**** Records for this task

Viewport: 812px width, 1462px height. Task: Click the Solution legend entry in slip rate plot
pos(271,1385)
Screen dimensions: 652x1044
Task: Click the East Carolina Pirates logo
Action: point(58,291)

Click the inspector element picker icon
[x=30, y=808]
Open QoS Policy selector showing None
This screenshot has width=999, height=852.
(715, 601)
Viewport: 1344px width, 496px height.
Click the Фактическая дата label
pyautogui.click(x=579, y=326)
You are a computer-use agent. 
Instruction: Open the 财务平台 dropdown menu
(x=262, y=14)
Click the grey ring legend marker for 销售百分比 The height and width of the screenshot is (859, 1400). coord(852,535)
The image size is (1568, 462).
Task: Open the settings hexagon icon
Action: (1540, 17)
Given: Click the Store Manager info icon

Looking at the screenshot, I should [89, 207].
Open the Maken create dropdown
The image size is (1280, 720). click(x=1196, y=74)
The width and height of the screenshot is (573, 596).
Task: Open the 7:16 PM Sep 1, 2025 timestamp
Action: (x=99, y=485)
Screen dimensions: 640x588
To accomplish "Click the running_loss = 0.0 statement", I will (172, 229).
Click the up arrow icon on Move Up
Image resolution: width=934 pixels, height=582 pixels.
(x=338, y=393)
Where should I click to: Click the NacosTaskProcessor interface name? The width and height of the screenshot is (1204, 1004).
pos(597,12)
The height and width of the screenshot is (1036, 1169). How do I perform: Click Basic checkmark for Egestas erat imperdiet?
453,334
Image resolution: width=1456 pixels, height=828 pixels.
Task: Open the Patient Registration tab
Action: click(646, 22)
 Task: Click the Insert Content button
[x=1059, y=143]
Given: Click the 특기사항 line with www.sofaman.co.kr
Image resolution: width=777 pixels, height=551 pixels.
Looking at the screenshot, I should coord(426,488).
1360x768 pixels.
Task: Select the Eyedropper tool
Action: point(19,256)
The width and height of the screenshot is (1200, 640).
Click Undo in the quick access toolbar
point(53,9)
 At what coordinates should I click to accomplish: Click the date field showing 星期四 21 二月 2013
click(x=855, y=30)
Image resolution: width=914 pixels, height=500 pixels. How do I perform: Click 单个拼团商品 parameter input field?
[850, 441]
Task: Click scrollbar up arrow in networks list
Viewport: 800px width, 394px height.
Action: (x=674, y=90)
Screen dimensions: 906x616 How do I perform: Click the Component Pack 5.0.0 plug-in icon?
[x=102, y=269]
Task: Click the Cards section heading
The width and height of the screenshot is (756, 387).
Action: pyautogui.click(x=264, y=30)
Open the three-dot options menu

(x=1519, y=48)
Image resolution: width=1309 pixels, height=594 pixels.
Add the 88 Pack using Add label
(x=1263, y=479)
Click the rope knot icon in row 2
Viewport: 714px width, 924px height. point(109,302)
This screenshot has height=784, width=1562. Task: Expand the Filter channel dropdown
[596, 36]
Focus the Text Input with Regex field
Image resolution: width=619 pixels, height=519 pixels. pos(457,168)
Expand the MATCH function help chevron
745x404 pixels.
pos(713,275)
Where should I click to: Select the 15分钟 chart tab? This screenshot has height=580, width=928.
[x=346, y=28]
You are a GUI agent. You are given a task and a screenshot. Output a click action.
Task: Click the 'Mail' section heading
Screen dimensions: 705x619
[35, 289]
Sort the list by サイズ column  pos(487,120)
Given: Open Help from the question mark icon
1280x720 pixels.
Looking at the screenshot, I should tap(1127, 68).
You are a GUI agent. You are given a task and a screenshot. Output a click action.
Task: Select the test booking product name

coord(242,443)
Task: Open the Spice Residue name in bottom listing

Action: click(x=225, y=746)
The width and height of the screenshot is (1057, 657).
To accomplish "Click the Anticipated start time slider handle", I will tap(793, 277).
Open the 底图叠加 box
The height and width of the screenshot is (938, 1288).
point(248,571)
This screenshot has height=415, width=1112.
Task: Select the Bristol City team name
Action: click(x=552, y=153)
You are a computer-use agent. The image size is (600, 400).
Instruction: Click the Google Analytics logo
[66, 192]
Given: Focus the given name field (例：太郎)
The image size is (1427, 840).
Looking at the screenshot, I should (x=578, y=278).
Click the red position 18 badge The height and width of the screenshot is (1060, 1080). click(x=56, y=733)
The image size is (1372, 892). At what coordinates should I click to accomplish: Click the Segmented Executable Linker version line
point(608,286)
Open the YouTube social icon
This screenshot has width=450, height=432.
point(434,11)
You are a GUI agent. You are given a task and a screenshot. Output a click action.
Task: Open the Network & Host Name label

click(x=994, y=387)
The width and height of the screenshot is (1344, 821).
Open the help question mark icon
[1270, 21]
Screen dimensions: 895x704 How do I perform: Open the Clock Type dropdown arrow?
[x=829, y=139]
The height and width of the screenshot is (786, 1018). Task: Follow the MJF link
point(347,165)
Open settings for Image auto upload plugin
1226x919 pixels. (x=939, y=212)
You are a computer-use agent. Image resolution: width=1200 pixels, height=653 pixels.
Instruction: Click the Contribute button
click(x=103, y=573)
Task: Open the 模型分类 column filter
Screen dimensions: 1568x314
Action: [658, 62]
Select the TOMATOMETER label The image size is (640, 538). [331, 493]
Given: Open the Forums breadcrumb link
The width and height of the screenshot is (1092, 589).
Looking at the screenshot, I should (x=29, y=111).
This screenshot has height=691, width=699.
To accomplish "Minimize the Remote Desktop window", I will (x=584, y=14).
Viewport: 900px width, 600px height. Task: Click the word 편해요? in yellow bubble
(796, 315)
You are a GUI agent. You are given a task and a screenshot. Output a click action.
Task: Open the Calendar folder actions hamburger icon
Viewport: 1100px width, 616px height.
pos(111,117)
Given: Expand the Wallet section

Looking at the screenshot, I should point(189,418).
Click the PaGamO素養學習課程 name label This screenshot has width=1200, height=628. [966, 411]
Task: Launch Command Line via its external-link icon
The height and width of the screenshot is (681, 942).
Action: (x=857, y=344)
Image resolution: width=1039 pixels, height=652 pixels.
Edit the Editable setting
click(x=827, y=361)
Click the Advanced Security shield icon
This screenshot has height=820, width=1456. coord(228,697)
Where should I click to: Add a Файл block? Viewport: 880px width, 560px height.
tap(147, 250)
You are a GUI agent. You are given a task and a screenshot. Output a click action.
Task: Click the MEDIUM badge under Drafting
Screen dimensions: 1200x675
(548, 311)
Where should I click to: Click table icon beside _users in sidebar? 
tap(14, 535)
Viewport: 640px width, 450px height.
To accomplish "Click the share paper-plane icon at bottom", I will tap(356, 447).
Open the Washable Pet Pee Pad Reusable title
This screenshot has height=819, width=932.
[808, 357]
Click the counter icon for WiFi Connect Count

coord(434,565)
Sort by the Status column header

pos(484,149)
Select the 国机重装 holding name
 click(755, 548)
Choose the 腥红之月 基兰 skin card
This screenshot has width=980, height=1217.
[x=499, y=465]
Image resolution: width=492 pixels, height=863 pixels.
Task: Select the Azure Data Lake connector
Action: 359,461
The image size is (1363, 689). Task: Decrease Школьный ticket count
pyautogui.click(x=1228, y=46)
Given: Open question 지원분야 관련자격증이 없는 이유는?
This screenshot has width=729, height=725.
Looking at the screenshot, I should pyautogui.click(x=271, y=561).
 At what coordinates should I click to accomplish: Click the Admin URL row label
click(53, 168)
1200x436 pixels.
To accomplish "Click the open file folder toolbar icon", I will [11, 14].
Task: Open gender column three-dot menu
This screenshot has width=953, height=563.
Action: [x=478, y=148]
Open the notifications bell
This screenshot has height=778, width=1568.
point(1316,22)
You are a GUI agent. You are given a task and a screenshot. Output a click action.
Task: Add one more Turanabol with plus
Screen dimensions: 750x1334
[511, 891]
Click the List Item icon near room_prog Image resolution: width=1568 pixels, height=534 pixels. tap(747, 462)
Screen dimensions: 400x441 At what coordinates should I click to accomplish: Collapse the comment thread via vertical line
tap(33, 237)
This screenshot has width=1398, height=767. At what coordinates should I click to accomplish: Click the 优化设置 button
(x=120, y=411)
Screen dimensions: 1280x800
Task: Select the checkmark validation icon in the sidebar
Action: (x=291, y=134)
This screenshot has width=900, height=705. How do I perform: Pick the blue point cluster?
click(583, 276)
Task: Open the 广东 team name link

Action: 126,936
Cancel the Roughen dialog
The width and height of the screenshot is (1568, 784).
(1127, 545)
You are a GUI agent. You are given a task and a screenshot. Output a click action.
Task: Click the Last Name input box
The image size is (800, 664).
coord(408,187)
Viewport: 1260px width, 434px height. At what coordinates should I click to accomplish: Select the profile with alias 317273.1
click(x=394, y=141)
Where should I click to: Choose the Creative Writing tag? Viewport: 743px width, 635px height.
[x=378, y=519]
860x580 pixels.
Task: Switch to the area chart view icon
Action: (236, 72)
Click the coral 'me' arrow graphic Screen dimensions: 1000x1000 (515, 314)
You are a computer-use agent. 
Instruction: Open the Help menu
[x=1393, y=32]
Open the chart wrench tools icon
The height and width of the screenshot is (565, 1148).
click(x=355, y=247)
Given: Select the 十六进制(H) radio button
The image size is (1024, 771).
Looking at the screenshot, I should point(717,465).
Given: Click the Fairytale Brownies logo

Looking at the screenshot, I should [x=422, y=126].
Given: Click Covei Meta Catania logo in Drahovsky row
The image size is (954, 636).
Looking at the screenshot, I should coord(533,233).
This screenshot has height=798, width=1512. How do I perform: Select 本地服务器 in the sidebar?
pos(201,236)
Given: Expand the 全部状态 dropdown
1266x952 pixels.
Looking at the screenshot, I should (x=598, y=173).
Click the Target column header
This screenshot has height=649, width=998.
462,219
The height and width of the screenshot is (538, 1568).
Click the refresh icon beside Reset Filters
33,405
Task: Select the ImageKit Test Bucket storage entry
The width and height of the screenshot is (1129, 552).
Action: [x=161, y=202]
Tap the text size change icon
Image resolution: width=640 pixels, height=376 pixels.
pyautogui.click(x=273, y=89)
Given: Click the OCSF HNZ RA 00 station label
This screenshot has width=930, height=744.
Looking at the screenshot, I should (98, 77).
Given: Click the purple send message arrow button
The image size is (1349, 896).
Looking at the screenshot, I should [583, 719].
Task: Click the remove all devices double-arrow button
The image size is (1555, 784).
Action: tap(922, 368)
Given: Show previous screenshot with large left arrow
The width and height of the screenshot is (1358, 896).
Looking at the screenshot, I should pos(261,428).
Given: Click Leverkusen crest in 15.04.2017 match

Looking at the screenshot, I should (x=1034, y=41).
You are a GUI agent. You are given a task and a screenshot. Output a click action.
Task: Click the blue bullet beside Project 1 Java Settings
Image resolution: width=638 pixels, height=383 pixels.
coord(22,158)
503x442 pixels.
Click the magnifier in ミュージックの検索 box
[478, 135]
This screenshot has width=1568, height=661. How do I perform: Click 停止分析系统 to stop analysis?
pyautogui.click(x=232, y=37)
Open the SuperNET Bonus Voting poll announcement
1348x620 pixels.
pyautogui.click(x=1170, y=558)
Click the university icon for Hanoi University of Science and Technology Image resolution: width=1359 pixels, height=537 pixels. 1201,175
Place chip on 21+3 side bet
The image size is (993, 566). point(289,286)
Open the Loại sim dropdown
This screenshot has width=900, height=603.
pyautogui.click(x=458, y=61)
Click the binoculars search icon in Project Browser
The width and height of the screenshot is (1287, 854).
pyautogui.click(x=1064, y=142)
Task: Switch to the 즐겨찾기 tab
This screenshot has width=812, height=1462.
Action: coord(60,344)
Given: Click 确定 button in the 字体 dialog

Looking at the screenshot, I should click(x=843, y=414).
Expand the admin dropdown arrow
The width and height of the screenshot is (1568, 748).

********

> _Problem description_
All that is wanted is an exact copy of the lines above from the one with "This screenshot has height=798, width=1512." through the one with "Open the SuperNET", with both ends included.

> _Solved exercise_
This screenshot has height=798, width=1512. How do I perform: Select 本地服务器 in the sidebar?
pos(201,236)
Given: Expand the 全部状态 dropdown
1266x952 pixels.
Looking at the screenshot, I should (x=598, y=173).
Click the Target column header
This screenshot has height=649, width=998.
462,219
The height and width of the screenshot is (538, 1568).
Click the refresh icon beside Reset Filters
33,405
Task: Select the ImageKit Test Bucket storage entry
The width and height of the screenshot is (1129, 552).
Action: [x=161, y=202]
Tap the text size change icon
Image resolution: width=640 pixels, height=376 pixels.
pyautogui.click(x=273, y=89)
Given: Click the OCSF HNZ RA 00 station label
This screenshot has width=930, height=744.
Looking at the screenshot, I should (98, 77).
Given: Click the purple send message arrow button
The image size is (1349, 896).
Looking at the screenshot, I should [583, 719].
Task: Click the remove all devices double-arrow button
The image size is (1555, 784).
Action: tap(922, 368)
Given: Show previous screenshot with large left arrow
The width and height of the screenshot is (1358, 896).
Looking at the screenshot, I should pos(261,428).
Given: Click Leverkusen crest in 15.04.2017 match

Looking at the screenshot, I should (x=1034, y=41).
You are a GUI agent. You are given a task and a screenshot. Output a click action.
Task: Click the blue bullet beside Project 1 Java Settings
Image resolution: width=638 pixels, height=383 pixels.
coord(22,158)
503x442 pixels.
Click the magnifier in ミュージックの検索 box
[478, 135]
This screenshot has width=1568, height=661. How do I perform: Click 停止分析系统 to stop analysis?
pyautogui.click(x=232, y=37)
Open the SuperNET Bonus Voting poll announcement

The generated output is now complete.